## ConvBlock

#### Import library

In [2]:
import torch
from convblock import ConvBlock, ConvBranches, Config

Let's create simple 2D convolutional block consisting of two convolutions followed by **batch norm** and **relu** activations:

In [4]:
ConvBlock(input_shape=(32, 32, 32), layout='cna cna', c=dict(kernel_size=[3, 3], filters=[16, 16]))

ConvBlock(
  (Module_0): Conv(32, 16, kernel_size=(3, 3), stride=(1, 1), padding=(1, 1, 1, 1), padding_mode=constant, bias=False)
  (Module_1): BatchNorm2d(16, eps=1e-05, momentum=0.1, affine=True, track_running_stats=True)
  (Module_2): ReLU(inplace=True)
  (Module_3): Conv(16, 16, kernel_size=(3, 3), stride=(1, 1), padding=(1, 1, 1, 1), padding_mode=constant, bias=False)
  (Module_4): BatchNorm2d(16, eps=1e-05, momentum=0.1, affine=True, track_running_stats=True)
  (Module_5): ReLU(inplace=True)
)

Input shape is provided one time for each block, number of output channels and padding values are automaticallyt computed during **ConvBlock** construction. **ConvBlock** has following properties:

In [10]:
block = ConvBlock(input_shape=(32, 32, 32), layout='cna cna', c=dict(kernel_size=[3, 3], stride=[1, 2], filters=[16, 16]))

In [11]:
block.stride, block.input_shape, block.output_shape, block.in_channels, block.out_channels

((2.0, 2.0), array([32, 32, 32]), array([16, 16, 16]), 32, 16)
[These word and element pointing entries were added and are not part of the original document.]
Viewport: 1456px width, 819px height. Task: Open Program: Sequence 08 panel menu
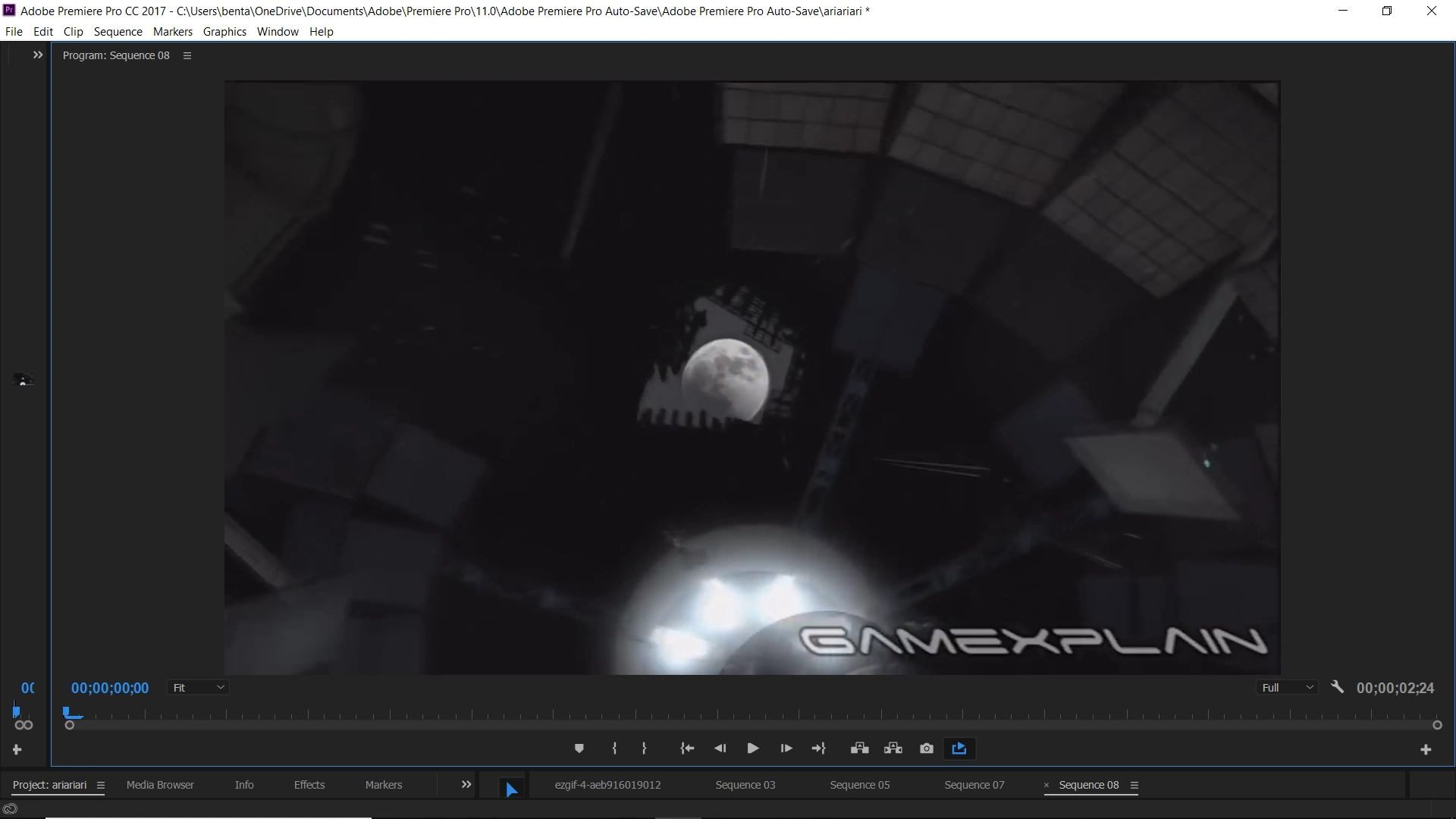(x=187, y=55)
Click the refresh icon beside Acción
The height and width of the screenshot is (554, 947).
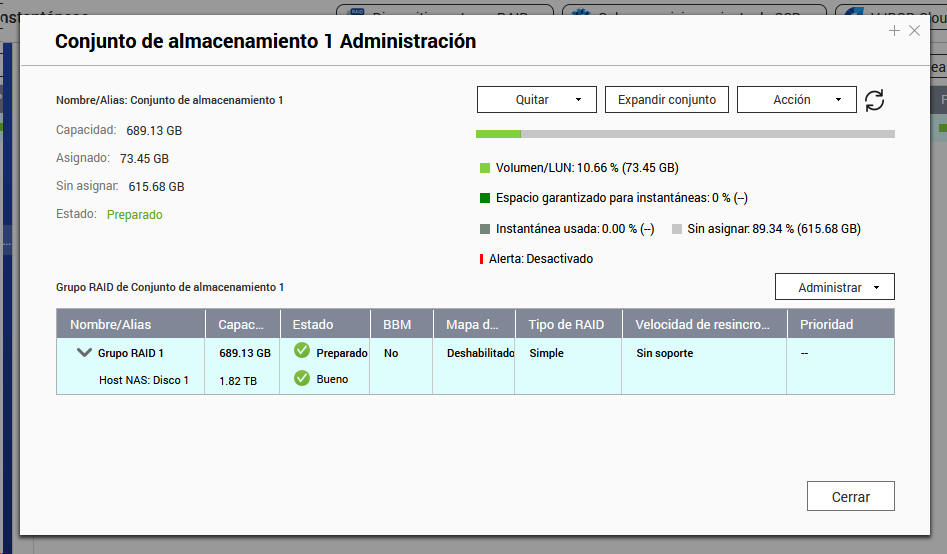click(x=875, y=100)
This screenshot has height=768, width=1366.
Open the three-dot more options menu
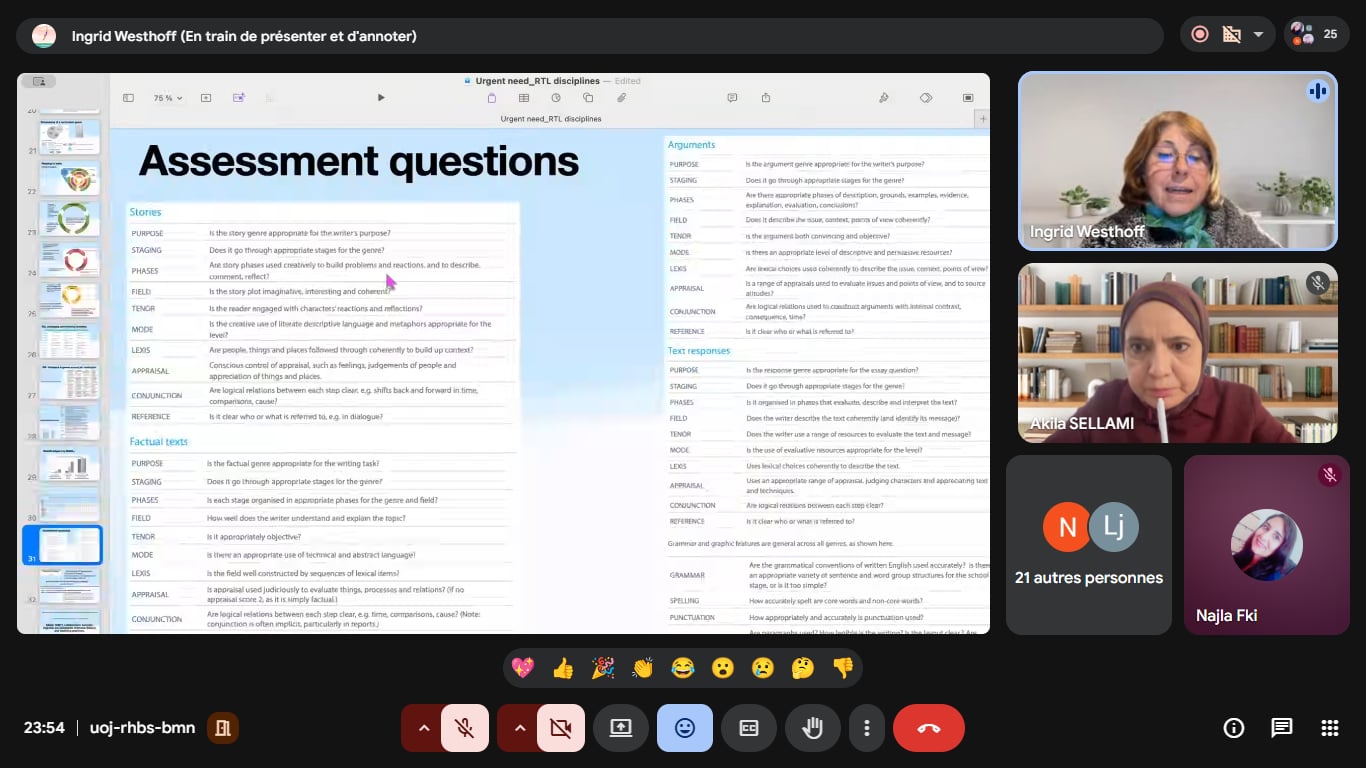[867, 728]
Say, for trasposed convolution **stride** will be 0.5 across two dimensions:

In [13]:
block = ConvBlock(input_shape=(32, 32, 32), layout='cna t',
                  c=dict(kernel_size=3, stride=1, filters=16),
                  t=dict(kernel_size=3, stride=2, filters=17))

In [14]:
block.stride, block.input_shape, block.output_shape, block.in_channels, block.out_channels

((0.5, 0.5), array([32, 32, 32]), array([17, 64, 64]), 32, 17)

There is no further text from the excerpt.